Girl/Friends Reclaim Douglas Park

 
alt text By Armani Baker, Education and Youth Reporter, The Real Chi
 
 

The Visibility Project was held July 26th by Girl/Friends of a Long Walk Home in Douglas Park on Chicago’s Westside. The events purpose was to uplift and encourage Black Girls to be their true selves and comfortable in their own skin regardless of society’s negative prejudgements.

A Long Walk Home, a nonprofit organization built on sisterhood and solidarity, has been using art to end violence against girls and women for 15 years. The organization fulfills this goal by using the unique tool of calling each other Girl/Friends and constructing events every year to educate and inspire young people to get involved with making a change.

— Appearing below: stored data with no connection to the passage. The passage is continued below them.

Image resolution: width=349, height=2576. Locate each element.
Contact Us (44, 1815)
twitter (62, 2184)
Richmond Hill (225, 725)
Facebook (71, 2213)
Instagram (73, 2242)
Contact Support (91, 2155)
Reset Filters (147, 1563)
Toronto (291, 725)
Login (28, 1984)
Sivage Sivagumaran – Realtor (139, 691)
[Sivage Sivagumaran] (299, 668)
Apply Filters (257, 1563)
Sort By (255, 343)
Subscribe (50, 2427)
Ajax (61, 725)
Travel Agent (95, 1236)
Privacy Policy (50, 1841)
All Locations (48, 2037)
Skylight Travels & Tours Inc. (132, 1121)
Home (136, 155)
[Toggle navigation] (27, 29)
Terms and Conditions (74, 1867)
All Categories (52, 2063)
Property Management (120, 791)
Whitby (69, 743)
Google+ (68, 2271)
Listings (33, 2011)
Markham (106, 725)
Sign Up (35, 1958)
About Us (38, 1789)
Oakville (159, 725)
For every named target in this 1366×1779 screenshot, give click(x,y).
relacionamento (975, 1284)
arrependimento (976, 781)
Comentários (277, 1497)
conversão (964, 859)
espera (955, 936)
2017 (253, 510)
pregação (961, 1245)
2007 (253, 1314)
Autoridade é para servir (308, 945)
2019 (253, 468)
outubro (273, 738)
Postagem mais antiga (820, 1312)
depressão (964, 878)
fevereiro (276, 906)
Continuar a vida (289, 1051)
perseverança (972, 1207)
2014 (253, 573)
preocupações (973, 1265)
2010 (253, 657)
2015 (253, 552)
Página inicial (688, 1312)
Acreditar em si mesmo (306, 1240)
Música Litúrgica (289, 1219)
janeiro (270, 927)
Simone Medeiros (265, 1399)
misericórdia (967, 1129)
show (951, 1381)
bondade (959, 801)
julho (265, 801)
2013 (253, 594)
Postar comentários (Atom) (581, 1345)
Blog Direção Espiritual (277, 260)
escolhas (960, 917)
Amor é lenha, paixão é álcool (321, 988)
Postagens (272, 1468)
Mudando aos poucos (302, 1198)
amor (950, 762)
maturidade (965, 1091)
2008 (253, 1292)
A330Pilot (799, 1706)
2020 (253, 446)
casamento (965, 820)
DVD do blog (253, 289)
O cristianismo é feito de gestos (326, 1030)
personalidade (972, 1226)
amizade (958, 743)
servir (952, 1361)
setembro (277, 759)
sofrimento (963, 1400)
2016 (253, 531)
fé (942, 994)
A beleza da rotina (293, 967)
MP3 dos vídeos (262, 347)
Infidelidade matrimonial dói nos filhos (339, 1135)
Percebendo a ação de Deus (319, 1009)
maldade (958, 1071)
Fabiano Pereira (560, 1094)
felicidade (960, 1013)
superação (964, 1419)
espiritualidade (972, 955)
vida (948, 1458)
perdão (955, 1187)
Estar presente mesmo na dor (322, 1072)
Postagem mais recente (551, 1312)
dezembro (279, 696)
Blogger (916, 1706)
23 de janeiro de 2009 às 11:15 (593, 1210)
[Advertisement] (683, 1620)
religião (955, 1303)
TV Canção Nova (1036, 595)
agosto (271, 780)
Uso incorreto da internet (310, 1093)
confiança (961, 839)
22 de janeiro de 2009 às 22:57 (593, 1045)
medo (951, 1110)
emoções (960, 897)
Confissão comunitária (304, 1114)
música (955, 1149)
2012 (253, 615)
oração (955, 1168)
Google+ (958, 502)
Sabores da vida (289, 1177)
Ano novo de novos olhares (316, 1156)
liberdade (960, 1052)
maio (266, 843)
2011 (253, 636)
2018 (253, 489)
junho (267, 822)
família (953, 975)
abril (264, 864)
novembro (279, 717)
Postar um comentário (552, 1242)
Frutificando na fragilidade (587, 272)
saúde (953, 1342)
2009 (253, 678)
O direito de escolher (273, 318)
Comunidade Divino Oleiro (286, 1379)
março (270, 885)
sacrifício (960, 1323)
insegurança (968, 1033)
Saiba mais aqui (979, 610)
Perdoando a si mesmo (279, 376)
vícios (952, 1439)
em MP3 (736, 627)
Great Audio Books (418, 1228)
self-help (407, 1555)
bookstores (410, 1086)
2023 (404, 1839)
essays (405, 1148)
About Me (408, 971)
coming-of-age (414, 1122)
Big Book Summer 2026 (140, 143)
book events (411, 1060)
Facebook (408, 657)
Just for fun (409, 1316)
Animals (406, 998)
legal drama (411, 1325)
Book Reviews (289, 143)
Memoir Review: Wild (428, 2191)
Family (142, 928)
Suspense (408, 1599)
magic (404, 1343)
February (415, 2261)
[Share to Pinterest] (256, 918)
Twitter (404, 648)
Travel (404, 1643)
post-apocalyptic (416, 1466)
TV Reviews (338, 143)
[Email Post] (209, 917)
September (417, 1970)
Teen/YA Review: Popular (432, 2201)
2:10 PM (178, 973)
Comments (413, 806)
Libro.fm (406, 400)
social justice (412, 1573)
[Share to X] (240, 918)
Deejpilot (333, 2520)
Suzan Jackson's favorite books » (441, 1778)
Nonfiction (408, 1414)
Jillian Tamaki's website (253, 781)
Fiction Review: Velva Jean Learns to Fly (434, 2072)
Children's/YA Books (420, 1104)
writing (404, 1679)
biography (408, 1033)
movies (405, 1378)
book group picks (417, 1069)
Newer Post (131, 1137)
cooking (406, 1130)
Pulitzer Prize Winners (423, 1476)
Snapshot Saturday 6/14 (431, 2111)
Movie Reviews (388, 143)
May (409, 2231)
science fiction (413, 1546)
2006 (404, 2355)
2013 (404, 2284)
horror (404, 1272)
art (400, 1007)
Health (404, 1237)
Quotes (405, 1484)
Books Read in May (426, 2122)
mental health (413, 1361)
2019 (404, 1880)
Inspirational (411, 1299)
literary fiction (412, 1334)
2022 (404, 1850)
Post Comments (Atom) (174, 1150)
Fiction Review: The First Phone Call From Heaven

Asia Willis is the youth director of the Visibility Project and an alumna of  A Long Walk Home and has been a Girl/Friend for six years. She dedicates her summers to making dance choreography for the program’s special events.  

“I feel like girlfriends is something you don't see a lot, especially on the West Side. I never knew that girls could be close,” Willis said. “I never knew how serious these problems were—like sexual assault and domestic violence were—until I got here.”

The three hour event—which was open to the public but targeted especially at young black girls— and was also led by young, black girls and women included dance workshops, poetry performances, photography exhibits, and a special performance by Jamila Woods, a Chicago based singer, songwriter, and poet.

In addition to recognizing all black girls, The Visibility Project paid special tribute to Rekia Boyd, a 22-year-old young, black woman who was shot on March 21, 2012 by an off-duty  police officer in Douglas Park.

The Girl/friends purposefully hosted  their event in this park to reclaim the space and reposition it as a positive environment. Boyd’s death is only one of many other fatal incidences that have occurred in the neighborhood park. Such as the first weekend of July, a 5-year-old girl and 51-year-old man were found dead due to a fire, this incident is still under investigation.

“Usually  I can’t come over here, it feels so heavy,” said Martinez Sutton, Boyd’s older brother. “But just coming here today and seeing how this space has transformed, and the love that was being spread around, I must say that it’s a beautiful thing.”

Girl/Friends along with Jamila Woods ended the evening by  encouraging audience members to gather around a tree for one last song to remember Boyd’s life.

A Long Walk home seeks new Girl/Friends every year to be a part of events such as this one. “Once you join the family you’re apart of the family forever,” said Willis.